:: TASK INPUT ::
☆ ☆ ☆

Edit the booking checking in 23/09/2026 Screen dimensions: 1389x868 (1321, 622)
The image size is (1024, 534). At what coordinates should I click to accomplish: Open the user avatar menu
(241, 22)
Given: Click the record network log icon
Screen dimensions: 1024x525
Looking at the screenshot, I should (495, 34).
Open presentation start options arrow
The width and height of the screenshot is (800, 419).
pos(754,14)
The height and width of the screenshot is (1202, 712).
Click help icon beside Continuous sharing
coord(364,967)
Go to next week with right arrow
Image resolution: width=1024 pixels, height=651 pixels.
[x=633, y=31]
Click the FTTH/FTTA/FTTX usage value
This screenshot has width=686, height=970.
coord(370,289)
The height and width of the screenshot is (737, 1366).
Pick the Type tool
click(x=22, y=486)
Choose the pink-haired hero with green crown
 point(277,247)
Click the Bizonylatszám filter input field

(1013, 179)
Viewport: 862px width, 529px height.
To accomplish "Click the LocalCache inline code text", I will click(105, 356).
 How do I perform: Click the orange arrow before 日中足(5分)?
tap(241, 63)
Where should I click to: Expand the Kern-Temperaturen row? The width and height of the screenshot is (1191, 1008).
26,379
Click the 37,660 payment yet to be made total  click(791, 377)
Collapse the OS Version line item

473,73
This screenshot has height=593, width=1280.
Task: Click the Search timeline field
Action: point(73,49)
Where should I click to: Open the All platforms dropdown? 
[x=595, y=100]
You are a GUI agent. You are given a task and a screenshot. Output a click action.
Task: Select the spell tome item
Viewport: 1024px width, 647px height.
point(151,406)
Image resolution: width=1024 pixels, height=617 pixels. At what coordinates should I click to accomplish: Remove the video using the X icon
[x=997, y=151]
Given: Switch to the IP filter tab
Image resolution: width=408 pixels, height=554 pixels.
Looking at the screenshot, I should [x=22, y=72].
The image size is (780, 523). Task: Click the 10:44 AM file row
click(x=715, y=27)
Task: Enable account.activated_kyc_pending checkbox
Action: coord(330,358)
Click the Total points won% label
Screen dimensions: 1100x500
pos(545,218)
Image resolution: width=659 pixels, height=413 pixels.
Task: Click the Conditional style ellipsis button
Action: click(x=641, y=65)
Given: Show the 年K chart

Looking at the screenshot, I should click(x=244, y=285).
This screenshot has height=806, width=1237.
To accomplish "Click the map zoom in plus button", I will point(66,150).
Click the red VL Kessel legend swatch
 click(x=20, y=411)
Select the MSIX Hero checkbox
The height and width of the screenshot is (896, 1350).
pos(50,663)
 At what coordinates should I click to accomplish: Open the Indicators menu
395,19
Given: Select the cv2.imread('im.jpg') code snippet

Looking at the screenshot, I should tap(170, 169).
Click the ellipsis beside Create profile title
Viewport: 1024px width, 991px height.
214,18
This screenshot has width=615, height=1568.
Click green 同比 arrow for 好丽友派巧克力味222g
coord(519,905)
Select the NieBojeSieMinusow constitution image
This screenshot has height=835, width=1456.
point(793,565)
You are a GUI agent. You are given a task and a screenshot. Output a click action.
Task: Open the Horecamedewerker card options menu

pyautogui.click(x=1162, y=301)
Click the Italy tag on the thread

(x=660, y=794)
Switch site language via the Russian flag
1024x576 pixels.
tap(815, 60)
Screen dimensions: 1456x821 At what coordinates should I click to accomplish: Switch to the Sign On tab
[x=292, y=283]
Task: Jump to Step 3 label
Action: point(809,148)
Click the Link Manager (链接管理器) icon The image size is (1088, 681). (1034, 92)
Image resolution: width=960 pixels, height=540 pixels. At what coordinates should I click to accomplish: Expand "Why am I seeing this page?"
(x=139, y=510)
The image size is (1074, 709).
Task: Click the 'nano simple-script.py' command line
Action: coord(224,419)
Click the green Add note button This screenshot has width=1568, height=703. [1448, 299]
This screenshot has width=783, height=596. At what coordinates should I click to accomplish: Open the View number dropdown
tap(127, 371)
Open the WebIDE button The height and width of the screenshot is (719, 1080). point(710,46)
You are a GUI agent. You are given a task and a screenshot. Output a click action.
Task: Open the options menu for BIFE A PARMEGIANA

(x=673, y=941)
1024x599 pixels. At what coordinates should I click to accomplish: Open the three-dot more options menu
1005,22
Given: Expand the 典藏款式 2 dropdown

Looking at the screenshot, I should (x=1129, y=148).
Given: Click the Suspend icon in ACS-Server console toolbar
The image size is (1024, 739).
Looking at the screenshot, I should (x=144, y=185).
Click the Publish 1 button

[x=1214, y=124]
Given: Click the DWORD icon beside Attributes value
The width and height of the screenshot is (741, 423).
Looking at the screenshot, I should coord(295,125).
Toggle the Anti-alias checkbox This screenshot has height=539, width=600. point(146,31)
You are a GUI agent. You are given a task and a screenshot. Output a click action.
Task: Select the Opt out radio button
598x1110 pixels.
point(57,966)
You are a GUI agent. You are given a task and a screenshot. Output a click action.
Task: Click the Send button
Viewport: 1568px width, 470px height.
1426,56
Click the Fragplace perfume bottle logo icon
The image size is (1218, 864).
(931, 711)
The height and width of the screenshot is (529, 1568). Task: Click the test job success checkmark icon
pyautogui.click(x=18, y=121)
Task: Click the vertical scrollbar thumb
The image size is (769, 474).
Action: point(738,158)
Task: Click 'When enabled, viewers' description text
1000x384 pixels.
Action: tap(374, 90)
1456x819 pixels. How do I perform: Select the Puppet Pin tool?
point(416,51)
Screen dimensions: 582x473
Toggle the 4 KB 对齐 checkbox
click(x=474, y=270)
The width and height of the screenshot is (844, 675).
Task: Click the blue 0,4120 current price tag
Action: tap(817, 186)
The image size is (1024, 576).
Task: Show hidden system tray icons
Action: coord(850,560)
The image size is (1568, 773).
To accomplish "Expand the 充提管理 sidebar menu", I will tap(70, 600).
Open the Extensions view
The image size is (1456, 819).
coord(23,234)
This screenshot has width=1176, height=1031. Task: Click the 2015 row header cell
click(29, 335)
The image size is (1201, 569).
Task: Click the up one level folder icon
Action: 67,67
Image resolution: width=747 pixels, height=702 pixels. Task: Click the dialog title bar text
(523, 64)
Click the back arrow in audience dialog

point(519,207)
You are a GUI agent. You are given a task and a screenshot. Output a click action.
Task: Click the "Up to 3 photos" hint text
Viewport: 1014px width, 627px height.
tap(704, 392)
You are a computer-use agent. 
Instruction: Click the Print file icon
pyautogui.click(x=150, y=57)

☆ ☆ ☆

Copy these lines out word for word.

:: TASK OUTPUT ::
Edit the booking checking in 23/09/2026 Screen dimensions: 1389x868 (1321, 622)
The image size is (1024, 534). At what coordinates should I click to accomplish: Open the user avatar menu
(241, 22)
Given: Click the record network log icon
Screen dimensions: 1024x525
Looking at the screenshot, I should (495, 34).
Open presentation start options arrow
The width and height of the screenshot is (800, 419).
pos(754,14)
The height and width of the screenshot is (1202, 712).
Click help icon beside Continuous sharing
coord(364,967)
Go to next week with right arrow
Image resolution: width=1024 pixels, height=651 pixels.
[x=633, y=31]
Click the FTTH/FTTA/FTTX usage value
This screenshot has width=686, height=970.
coord(370,289)
The height and width of the screenshot is (737, 1366).
Pick the Type tool
click(x=22, y=486)
Choose the pink-haired hero with green crown
 point(277,247)
Click the Bizonylatszám filter input field

(1013, 179)
Viewport: 862px width, 529px height.
To accomplish "Click the LocalCache inline code text", I will click(105, 356).
 How do I perform: Click the orange arrow before 日中足(5分)?
tap(241, 63)
Where should I click to: Expand the Kern-Temperaturen row? The width and height of the screenshot is (1191, 1008).
26,379
Click the 37,660 payment yet to be made total  click(791, 377)
Collapse the OS Version line item

473,73
This screenshot has height=593, width=1280.
Task: Click the Search timeline field
Action: point(73,49)
Where should I click to: Open the All platforms dropdown? 
[x=595, y=100]
You are a GUI agent. You are given a task and a screenshot. Output a click action.
Task: Select the spell tome item
Viewport: 1024px width, 647px height.
point(151,406)
Image resolution: width=1024 pixels, height=617 pixels. At what coordinates should I click to accomplish: Remove the video using the X icon
[x=997, y=151]
Given: Switch to the IP filter tab
Image resolution: width=408 pixels, height=554 pixels.
Looking at the screenshot, I should [x=22, y=72].
The image size is (780, 523). Task: Click the 10:44 AM file row
click(x=715, y=27)
Task: Enable account.activated_kyc_pending checkbox
Action: coord(330,358)
Click the Total points won% label
Screen dimensions: 1100x500
pos(545,218)
Image resolution: width=659 pixels, height=413 pixels.
Task: Click the Conditional style ellipsis button
Action: click(x=641, y=65)
Given: Show the 年K chart

Looking at the screenshot, I should click(x=244, y=285).
This screenshot has height=806, width=1237.
To accomplish "Click the map zoom in plus button", I will point(66,150).
Click the red VL Kessel legend swatch
 click(x=20, y=411)
Select the MSIX Hero checkbox
The height and width of the screenshot is (896, 1350).
pos(50,663)
 At what coordinates should I click to accomplish: Open the Indicators menu
395,19
Given: Select the cv2.imread('im.jpg') code snippet

Looking at the screenshot, I should tap(170, 169).
Click the ellipsis beside Create profile title
Viewport: 1024px width, 991px height.
214,18
This screenshot has width=615, height=1568.
Click green 同比 arrow for 好丽友派巧克力味222g
coord(519,905)
Select the NieBojeSieMinusow constitution image
This screenshot has height=835, width=1456.
point(793,565)
You are a GUI agent. You are given a task and a screenshot. Output a click action.
Task: Open the Horecamedewerker card options menu

pyautogui.click(x=1162, y=301)
Click the Italy tag on the thread

(x=660, y=794)
Switch site language via the Russian flag
1024x576 pixels.
tap(815, 60)
Screen dimensions: 1456x821 At what coordinates should I click to accomplish: Switch to the Sign On tab
[x=292, y=283]
Task: Jump to Step 3 label
Action: point(809,148)
Click the Link Manager (链接管理器) icon The image size is (1088, 681). (1034, 92)
Image resolution: width=960 pixels, height=540 pixels. At what coordinates should I click to accomplish: Expand "Why am I seeing this page?"
(x=139, y=510)
The image size is (1074, 709).
Task: Click the 'nano simple-script.py' command line
Action: coord(224,419)
Click the green Add note button This screenshot has width=1568, height=703. [1448, 299]
This screenshot has width=783, height=596. At what coordinates should I click to accomplish: Open the View number dropdown
tap(127, 371)
Open the WebIDE button The height and width of the screenshot is (719, 1080). point(710,46)
You are a GUI agent. You are given a task and a screenshot. Output a click action.
Task: Open the options menu for BIFE A PARMEGIANA

(x=673, y=941)
1024x599 pixels. At what coordinates should I click to accomplish: Open the three-dot more options menu
1005,22
Given: Expand the 典藏款式 2 dropdown

Looking at the screenshot, I should (x=1129, y=148).
Given: Click the Suspend icon in ACS-Server console toolbar
The image size is (1024, 739).
Looking at the screenshot, I should (x=144, y=185).
Click the Publish 1 button

[x=1214, y=124]
Given: Click the DWORD icon beside Attributes value
The width and height of the screenshot is (741, 423).
Looking at the screenshot, I should coord(295,125).
Toggle the Anti-alias checkbox This screenshot has height=539, width=600. point(146,31)
You are a GUI agent. You are given a task and a screenshot. Output a click action.
Task: Select the Opt out radio button
598x1110 pixels.
point(57,966)
You are a GUI agent. You are given a task and a screenshot. Output a click action.
Task: Click the Send button
Viewport: 1568px width, 470px height.
1426,56
Click the Fragplace perfume bottle logo icon
The image size is (1218, 864).
(931, 711)
The height and width of the screenshot is (529, 1568). Task: Click the test job success checkmark icon
pyautogui.click(x=18, y=121)
Task: Click the vertical scrollbar thumb
The image size is (769, 474).
Action: point(738,158)
Task: Click 'When enabled, viewers' description text
1000x384 pixels.
Action: tap(374, 90)
1456x819 pixels. How do I perform: Select the Puppet Pin tool?
point(416,51)
Screen dimensions: 582x473
Toggle the 4 KB 对齐 checkbox
click(x=474, y=270)
The width and height of the screenshot is (844, 675).
Task: Click the blue 0,4120 current price tag
Action: tap(817, 186)
The image size is (1024, 576).
Task: Show hidden system tray icons
Action: coord(850,560)
The image size is (1568, 773).
To accomplish "Expand the 充提管理 sidebar menu", I will tap(70, 600).
Open the Extensions view
The image size is (1456, 819).
coord(23,234)
This screenshot has width=1176, height=1031. Task: Click the 2015 row header cell
click(29, 335)
The image size is (1201, 569).
Task: Click the up one level folder icon
Action: 67,67
Image resolution: width=747 pixels, height=702 pixels. Task: Click the dialog title bar text
(523, 64)
Click the back arrow in audience dialog

point(519,207)
You are a GUI agent. You are given a task and a screenshot. Output a click action.
Task: Click the "Up to 3 photos" hint text
Viewport: 1014px width, 627px height.
tap(704, 392)
You are a computer-use agent. 
Instruction: Click the Print file icon
pyautogui.click(x=150, y=57)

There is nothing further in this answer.